Generations learn from the past to move toward the future in family-owned Lafayette restaurants.
By Kari Walker
Friday, Aug. 2, 2013
|Photos by Robin May|
|Brett, Craig and Michael Dwyer|
History is all around Lafayette — sometimes the best lessons are over a plate of rice and gravy. You take a bite, enjoy the flavor, but what is it about the taste you like? It may be a memory of mama’s way, but to the hands that prepared the dish, it’s a memory rich in family tradition that leads down a career path of success. Local, family-owned and operated restaurants are the backbone of this town — it takes courage and audacity to leap into manning the family business, but for some the dreams of becoming a doctor or lawyer never were as vivid as that of holding their own in the restaurant world.
In 1965, Stanley Dwyer purchased Pop Stinson’s and changed the name to Dwyer’s Café; then, in 1975, Stanley’s son Michael bought the restaurant from his father and continued the popular plate lunch menu items.
Michael worked side by side with his family, just as he did with his dad. Sons Craig and Brett became the third generation of Dwyers to man the helm in January 2013 when they became co-owners. The brothers still work alongside their father with pride of what the family’s name has built. “Ever since I could talk I used to tell my dad I wanted to be just like him,” recalls Brett about when he knew he wanted to follow into the family business.
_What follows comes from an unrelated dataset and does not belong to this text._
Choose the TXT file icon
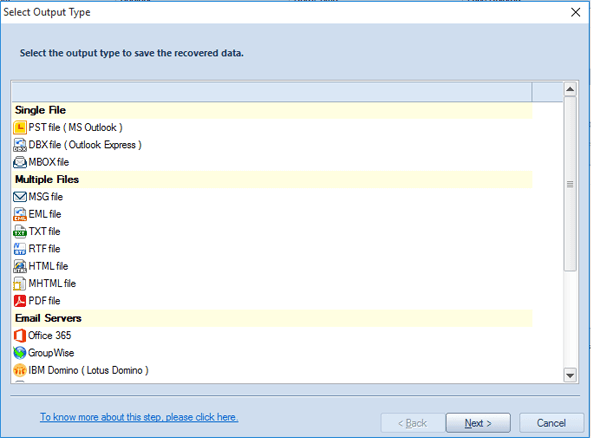 [x=20, y=231]
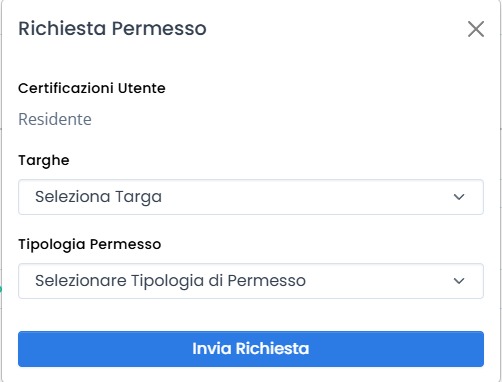Click the Richiesta Permesso dialog title
The image size is (502, 382).
pyautogui.click(x=112, y=28)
For Craig, he always knew he wanted to work for himself and had ideas of different industries, but was drawn back to the family restaurant. “It’s so much easier when you have an existing [business] and you know what your sales are going to be tomorrow versus starting from scratch,” Craig explains on the decision to take over Dwyer’s.
The long-standing success is not accidental — both second and third generations agree it’s your product and price giving you an edge in the marketplace. “It just comes down to the food I think — food and prices. People want to get what they paid for,” says Craig. On a daily basis, customers come through the lunch line recalling when Stanley was the cheerful face greeting them. “I still have older customers who talk about my grandfather serving them plate lunches and then when my dad was serving the lunches and that they are now glad to see us [brothers] serving,” Brett says. No doubt the siblings learned lessons on respect and customer service over the years from their successful patriarchs.
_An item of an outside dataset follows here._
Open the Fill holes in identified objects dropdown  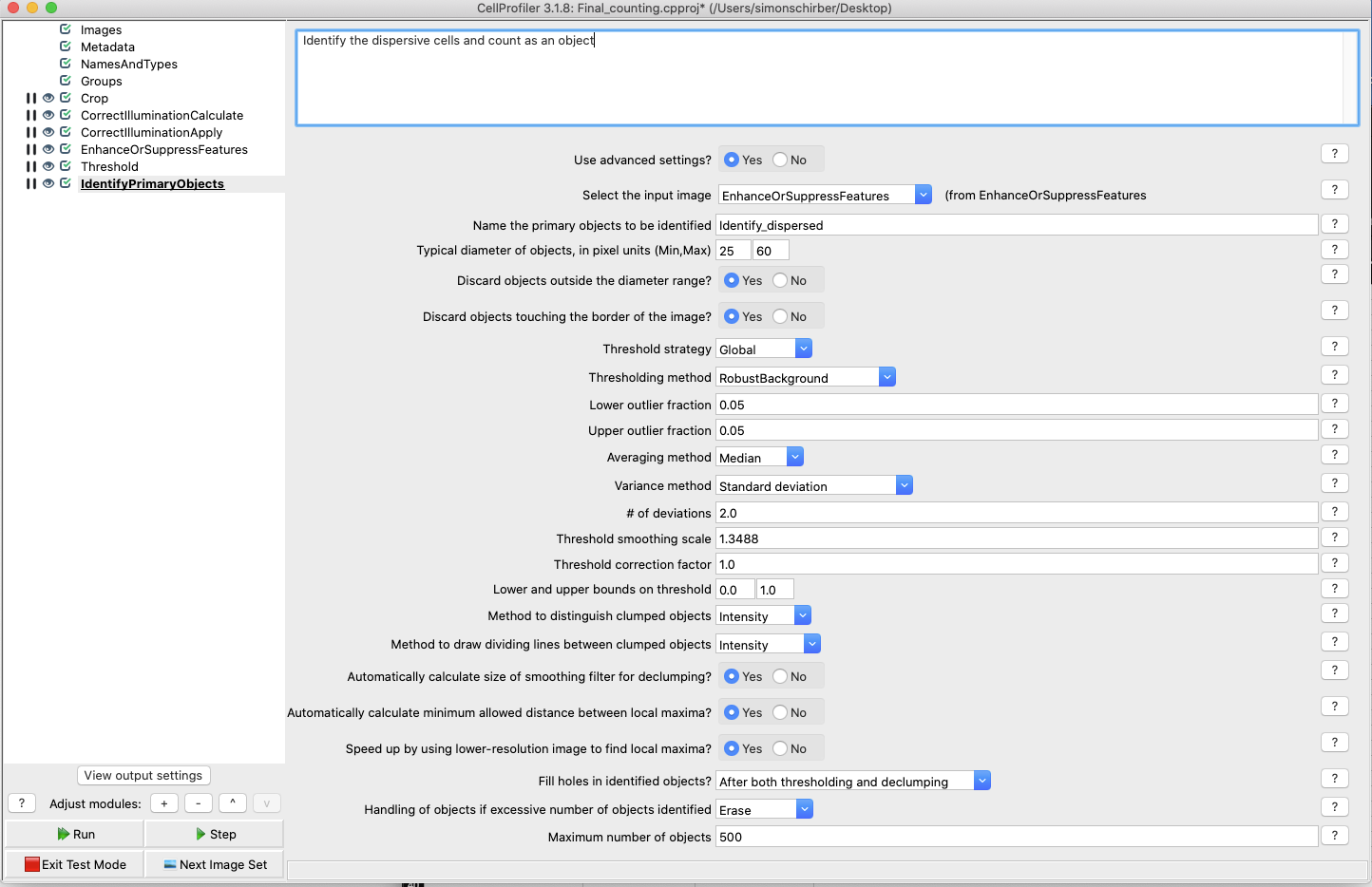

As for the future, the fourth generation Dwyers have already been spotted clearing dishes in the dining room this summer. “Somebody in the family will take over,” Craig notes. Maybe it will be one of Brett’s sons; his 4-year-old already says he wants to cook.
Bloomberg Businessweek released a study in 2007 reporting that around one in four restaurants either closes (or changes ownership) within the first year of business. Even though some restaurants close their doors just as fast as they opened, some foodies take the risk knowing they have something to offer the community — thanks to inspiration from a lineage of restaurateur relatives.
Alex Andrade and John Bienvenu, co-owners of Rusted Rooster on St. Landry Street, began serving breakfast and lunch in October 2012 and
|John Bienvenu and Alex Andrade|
remain optimistic with the success of their venture approaching its anniversary. The brothers-in-law developed a menu and dining room with memories of Andrade’s late grandparents, Galine and “Bootsie” Landry, known for operating a series of successful restaurants during the 1950s until the mid ’80s, including The Skunk, Puddy Tat and Galine’s. The latter was the last of the Landry grandparents’ establishments, made famous by Bootsie’s homemade biscuits.
Much of the Rusted Rooster menu items revolve around a foundation of Bootsie’s biscuits with breakfast sandwich creations by Andrade and Bienvenu. “I’ve always been in the kitchen. We would go to my grandparents’ house for the holidays ... and I loved working in the kitchen with them,” recalls Andrade. “I would not have gotten in this business if it were not for my mom and grandparents. I don’t know what I’d be doing,” he adds.
As for Bienvenu, he never felt the 9-to-5 desk job was his calling — he was eager to get cooking and use his business background to balance the partnership. “A month before we opened I said, ‘I’ve got to get working in a kitchen,’ so I went to work in his [Andrade] mom’s restaurant [Landry’s Café] for a couple of weeks and I learned some that way,” says Bienvenu.
Patrons who frequent the Rusted Rooster vary along the lifespan and the laid-back establishment they have created, filling a niche in locally owned breakfast options. Sometimes a customer will start a conversation: “I remember your grandparents...” and Andrade knows the deceased Galine and Bootsie are being honored through dishes coming from the kitchen.
There’s a picture in the kitchen of Bootsie, and on a busy day Andrade and Bienvenu find themselves looking over their shoulders to her for an encouraging smile that they are doing something right. Rusted Rooster may be new to the scene, but the support from the public affirms the decision was wise. “I see a lot of younger business owners who are doing what they want to do and the community supports them,” Bienvenu notes. “It’s exciting to be part of that movement.”